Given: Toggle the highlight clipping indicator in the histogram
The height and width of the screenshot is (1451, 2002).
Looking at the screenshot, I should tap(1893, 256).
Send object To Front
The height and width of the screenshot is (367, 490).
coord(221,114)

## Work to be completed
Retype every one of the rows above verbatim, line by line, leaving nothing altered.

## The completed task
Given: Toggle the highlight clipping indicator in the histogram
The height and width of the screenshot is (1451, 2002).
Looking at the screenshot, I should tap(1893, 256).
Send object To Front
The height and width of the screenshot is (367, 490).
coord(221,114)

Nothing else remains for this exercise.